> [WORK REQUEST] What you return must be the lines of the data that hold the word "screenshot".
##### MATERIAL PROVIDED
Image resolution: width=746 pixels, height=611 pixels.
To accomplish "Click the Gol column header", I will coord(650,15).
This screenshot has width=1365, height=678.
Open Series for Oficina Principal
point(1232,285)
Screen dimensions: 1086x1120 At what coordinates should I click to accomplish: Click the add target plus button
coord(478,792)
##########
##### MATERIAL PROVIDED
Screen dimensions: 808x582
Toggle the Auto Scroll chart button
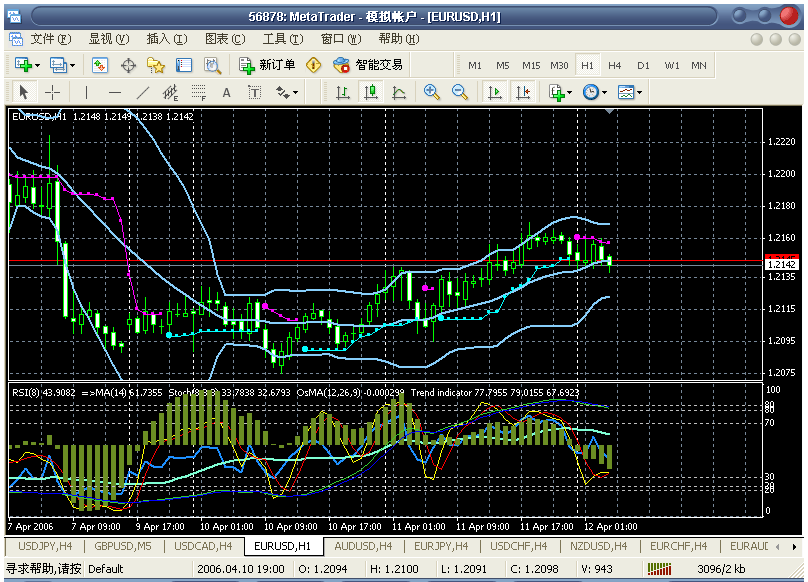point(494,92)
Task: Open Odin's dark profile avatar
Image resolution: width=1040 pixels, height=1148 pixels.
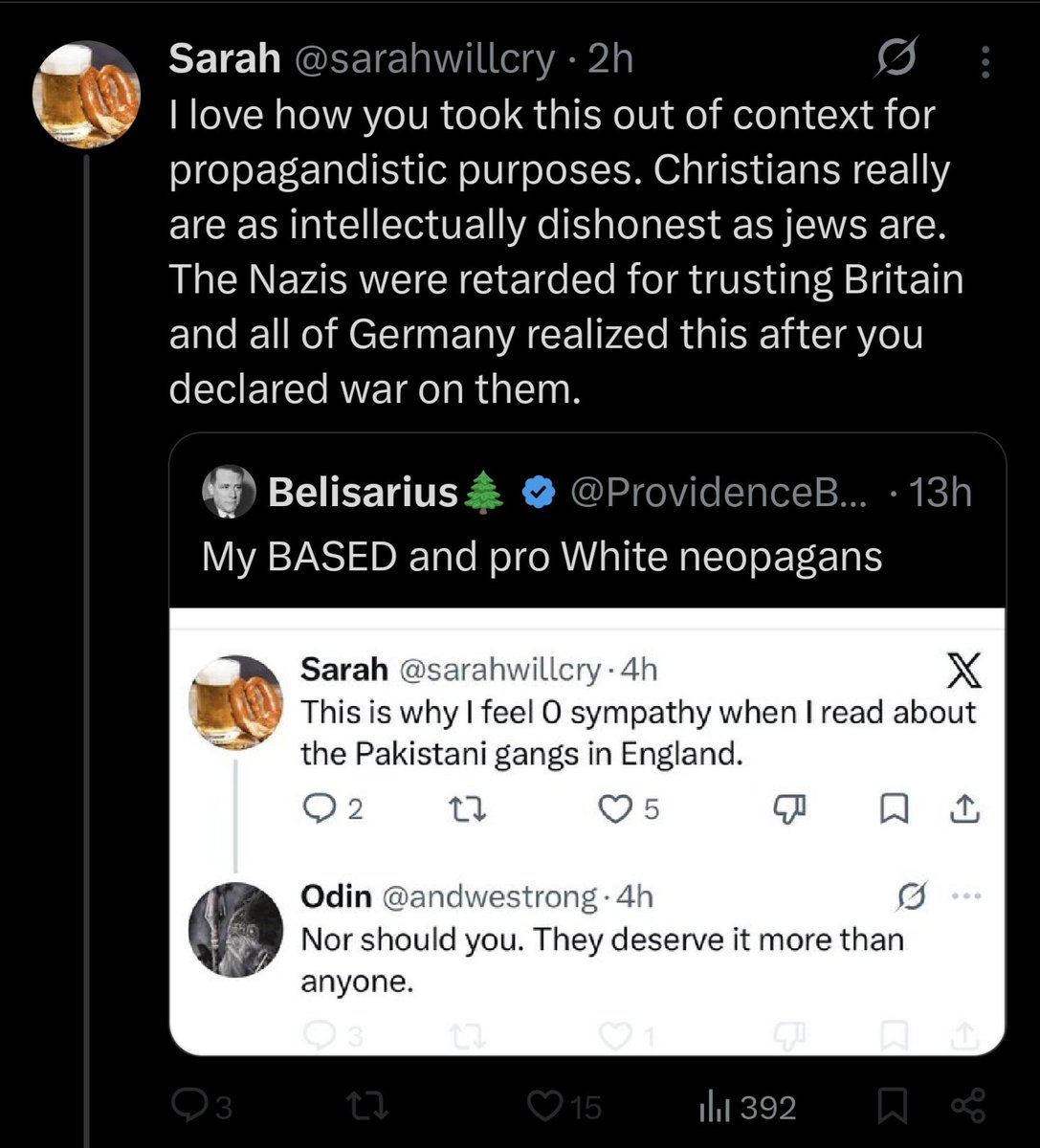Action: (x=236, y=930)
##########
##### MATERIAL PROVIDED
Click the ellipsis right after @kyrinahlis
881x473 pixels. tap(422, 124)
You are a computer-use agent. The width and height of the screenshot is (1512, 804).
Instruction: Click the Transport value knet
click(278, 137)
##########
> [TASK SOLUTION]
This screenshot has width=1365, height=678.
You are a computer-use agent. The width and height of the screenshot is (1512, 804).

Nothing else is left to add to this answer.